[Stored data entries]
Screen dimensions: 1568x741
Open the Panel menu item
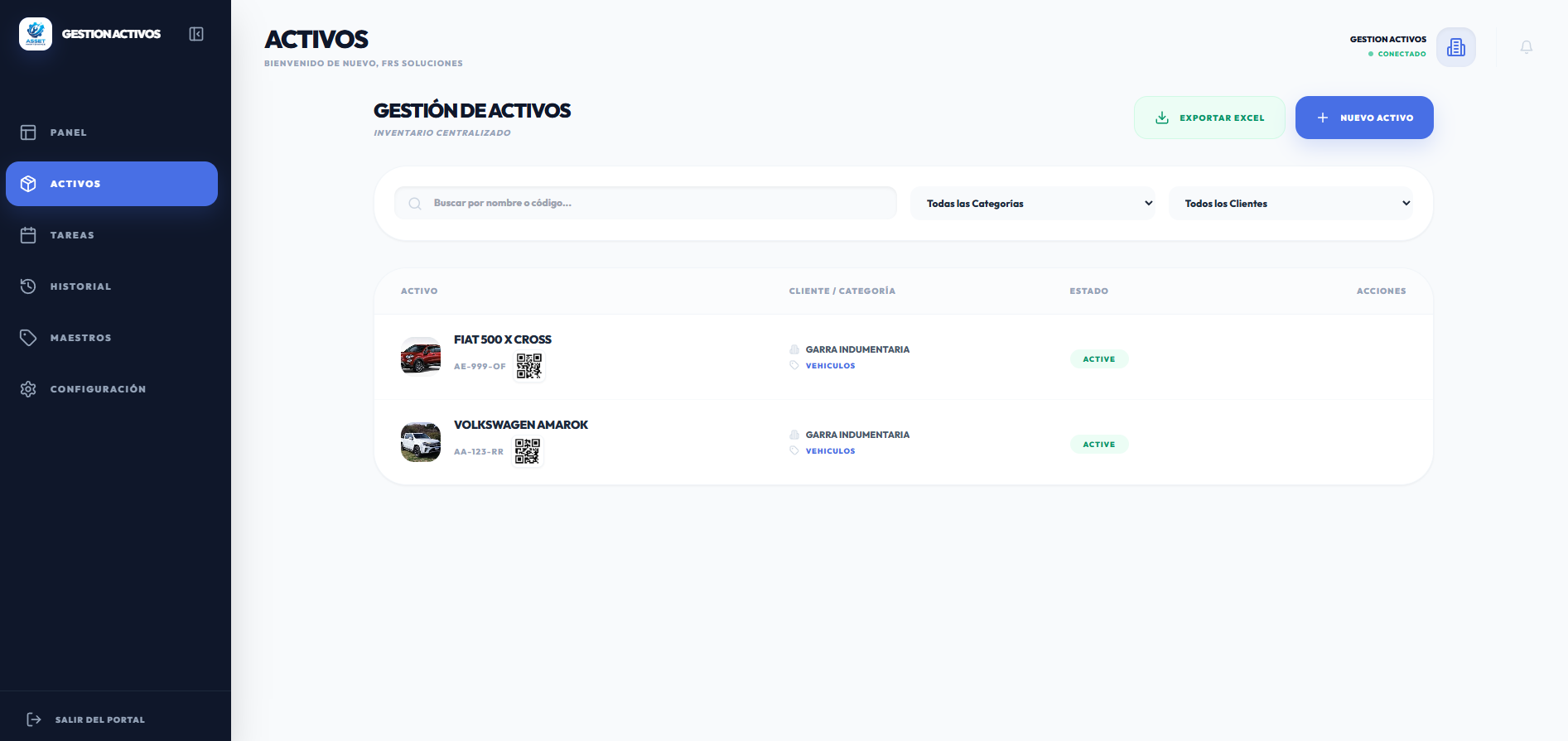click(x=69, y=132)
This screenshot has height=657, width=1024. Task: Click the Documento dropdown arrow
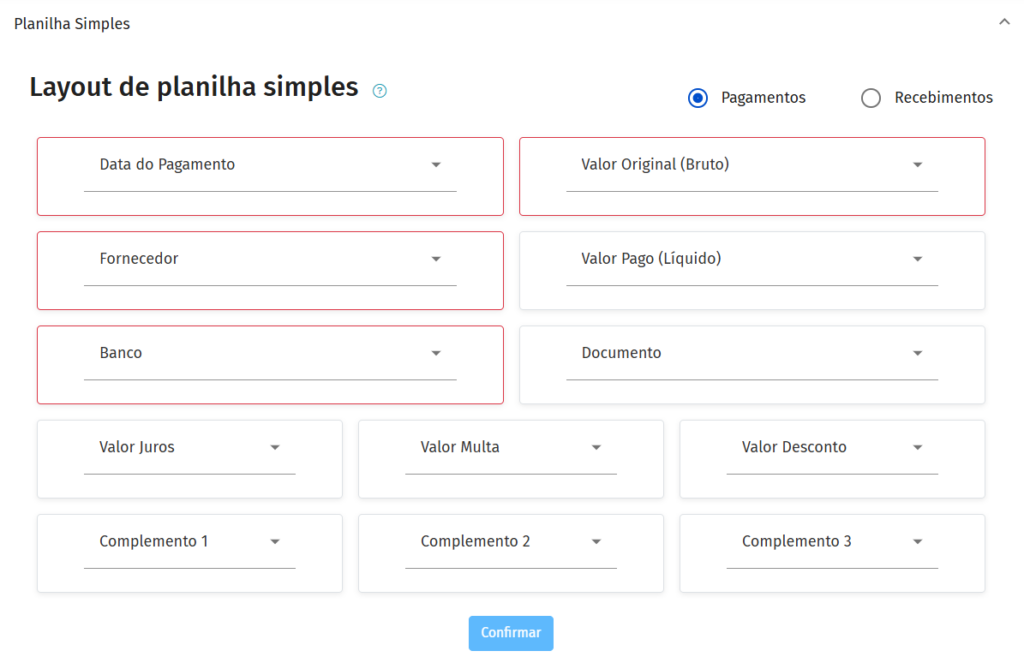tap(917, 353)
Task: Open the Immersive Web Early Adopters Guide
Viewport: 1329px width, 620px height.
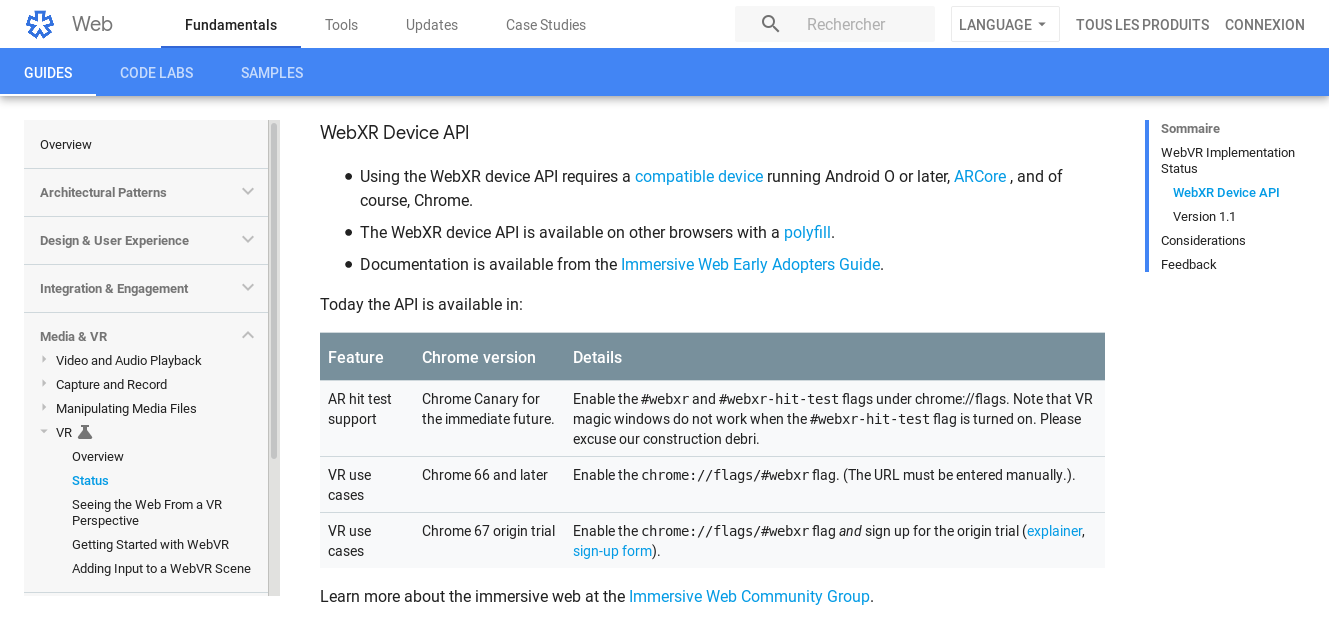Action: click(x=750, y=264)

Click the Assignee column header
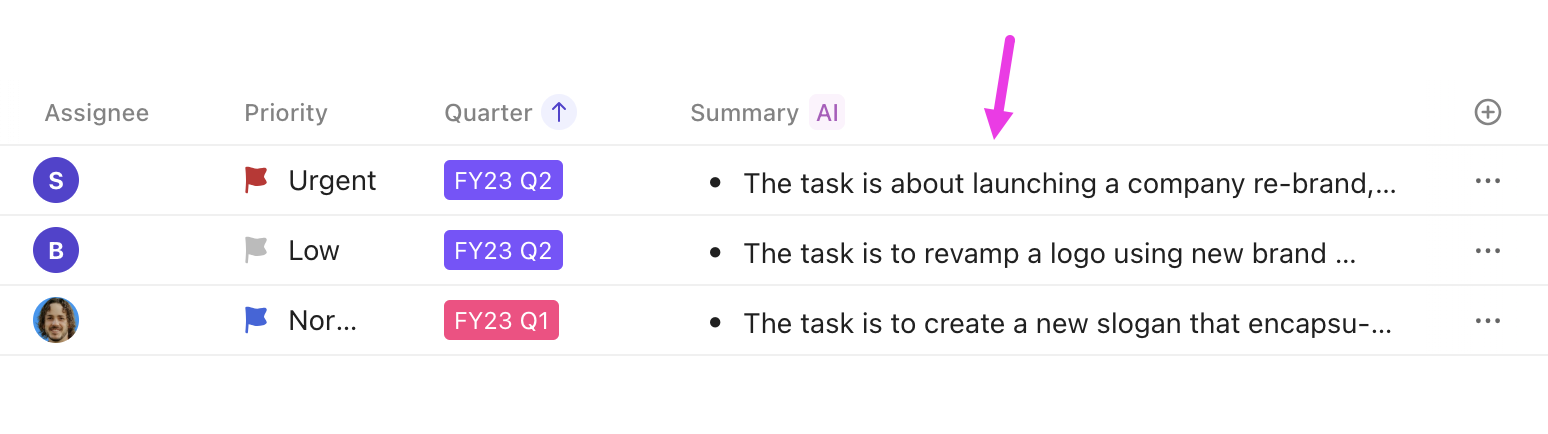click(x=97, y=113)
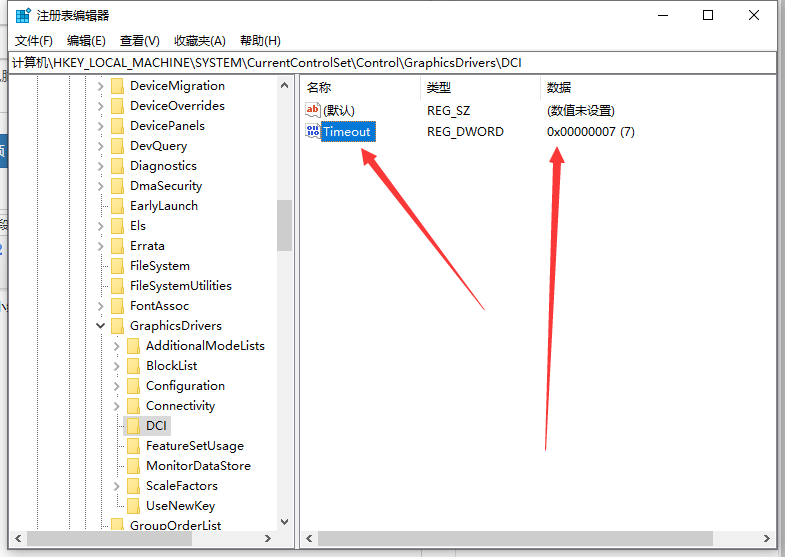Click the 数据 column header
The width and height of the screenshot is (785, 557).
(559, 87)
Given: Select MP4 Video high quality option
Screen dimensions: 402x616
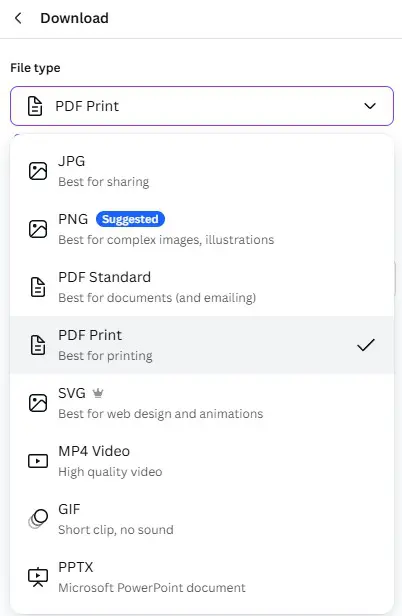Looking at the screenshot, I should pyautogui.click(x=202, y=461).
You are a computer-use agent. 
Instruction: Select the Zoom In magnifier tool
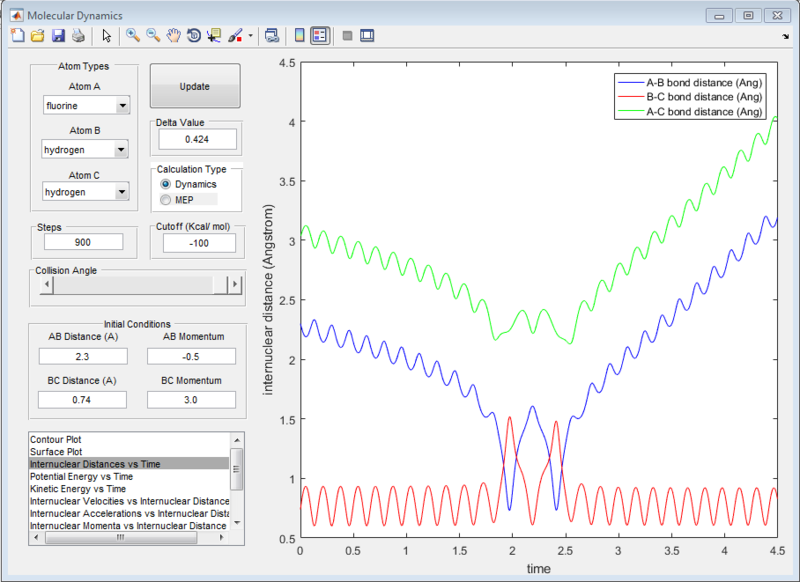[x=132, y=36]
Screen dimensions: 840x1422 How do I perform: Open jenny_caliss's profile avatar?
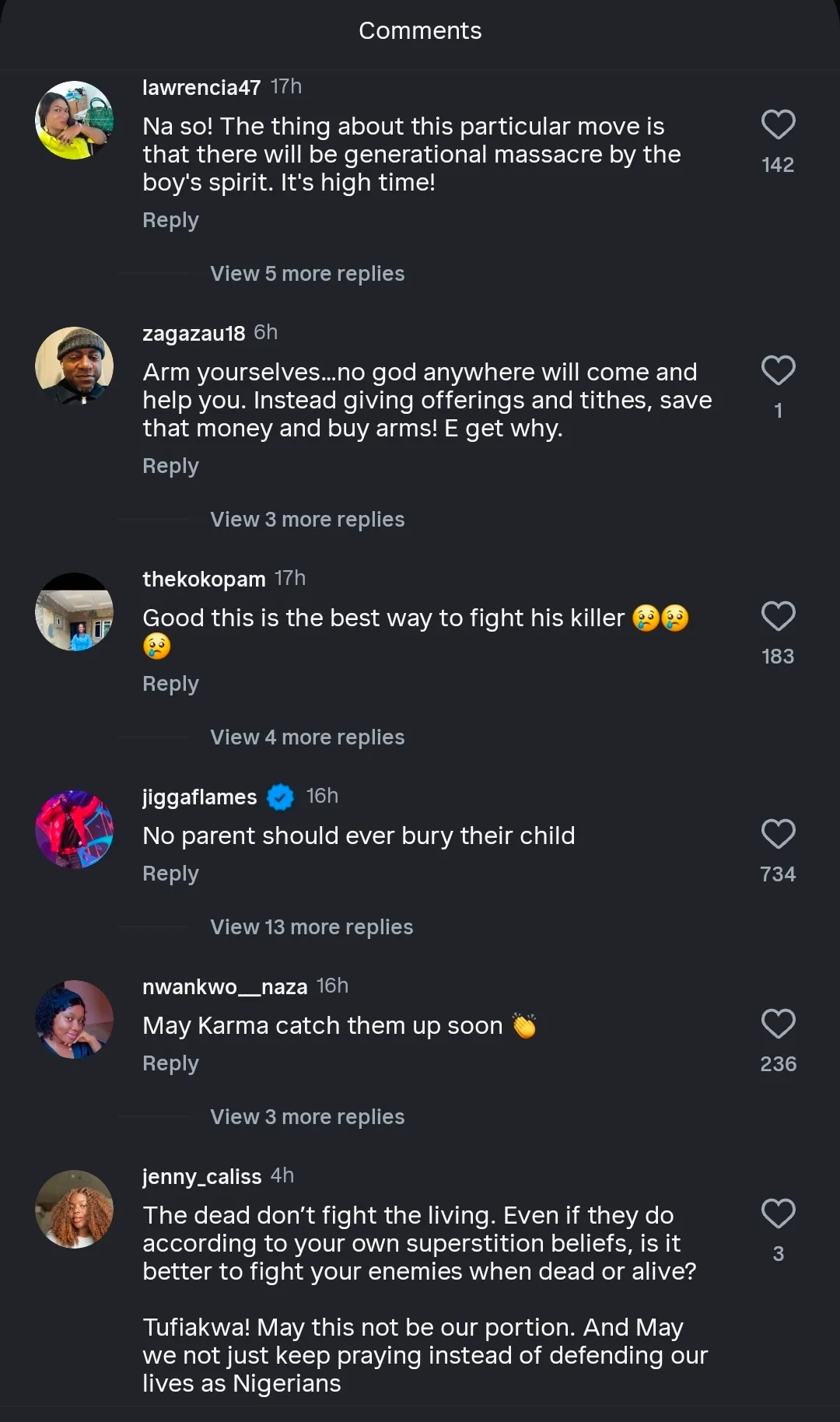point(75,1209)
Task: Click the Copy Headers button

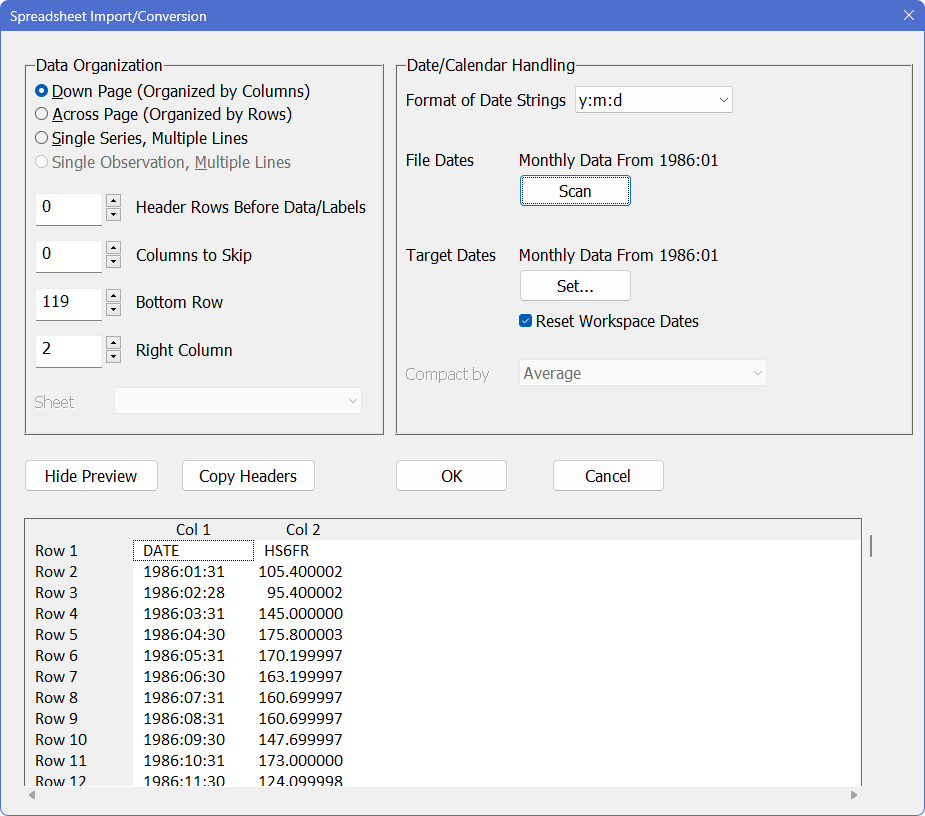Action: pos(248,476)
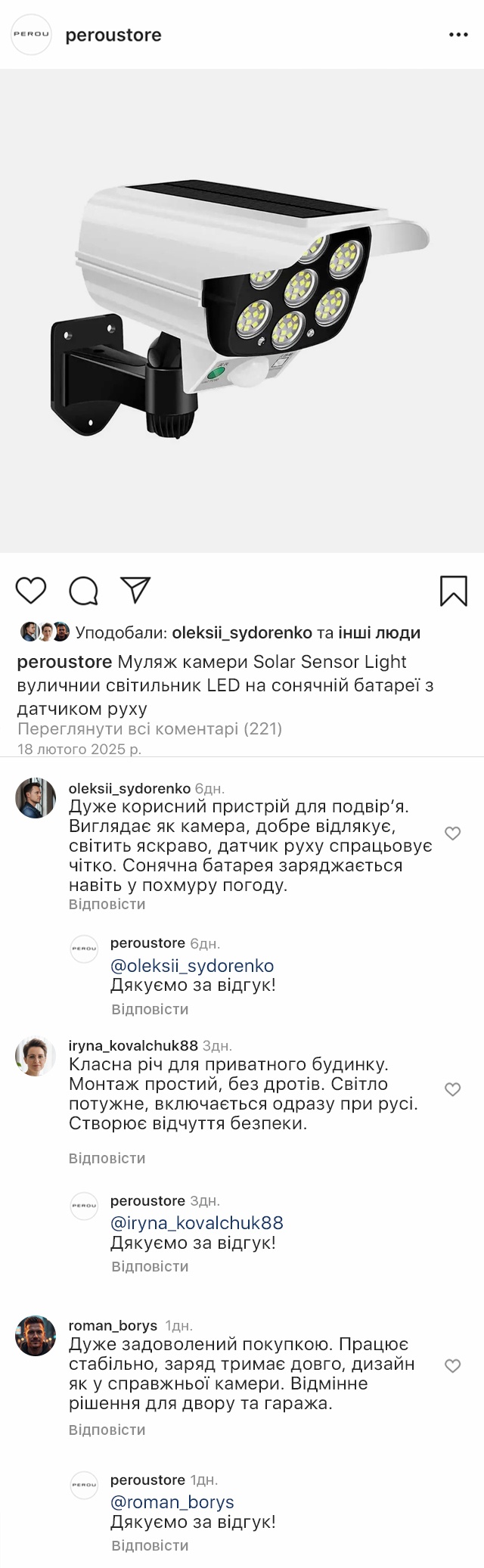Save post with the bookmark icon
The width and height of the screenshot is (484, 1568).
[454, 591]
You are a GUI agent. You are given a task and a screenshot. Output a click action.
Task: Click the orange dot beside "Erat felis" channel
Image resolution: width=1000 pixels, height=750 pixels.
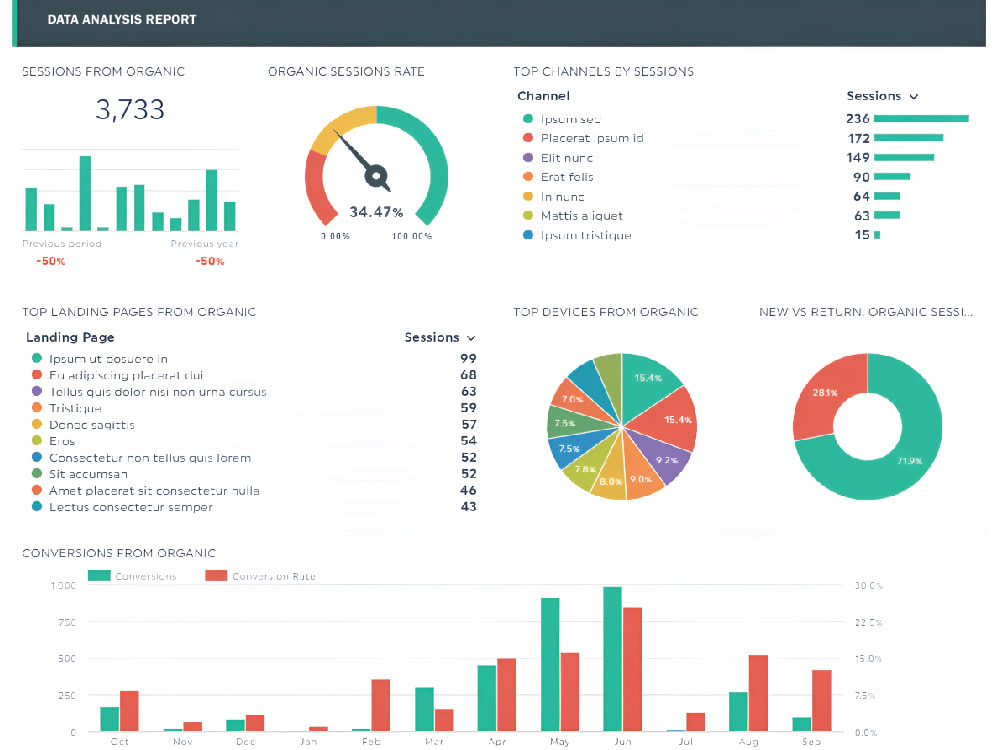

Try it | Your task is to restate word for word the lines from the one containing "Screen dimensions: 840x1422" through the last line of the data, both ends included, with no pictures.

Exercise answer |
Screen dimensions: 840x1422 How do I perform: Open jenny_caliss's profile avatar?
point(75,1209)
Task: Click the Copy Headers button

Action: pos(248,476)
Save post with the bookmark icon
The width and height of the screenshot is (484, 1568).
[454, 591]
You are a GUI agent. You are given a task and a screenshot. Output a click action.
Task: Click the orange dot beside "Erat felis" channel
Image resolution: width=1000 pixels, height=750 pixels.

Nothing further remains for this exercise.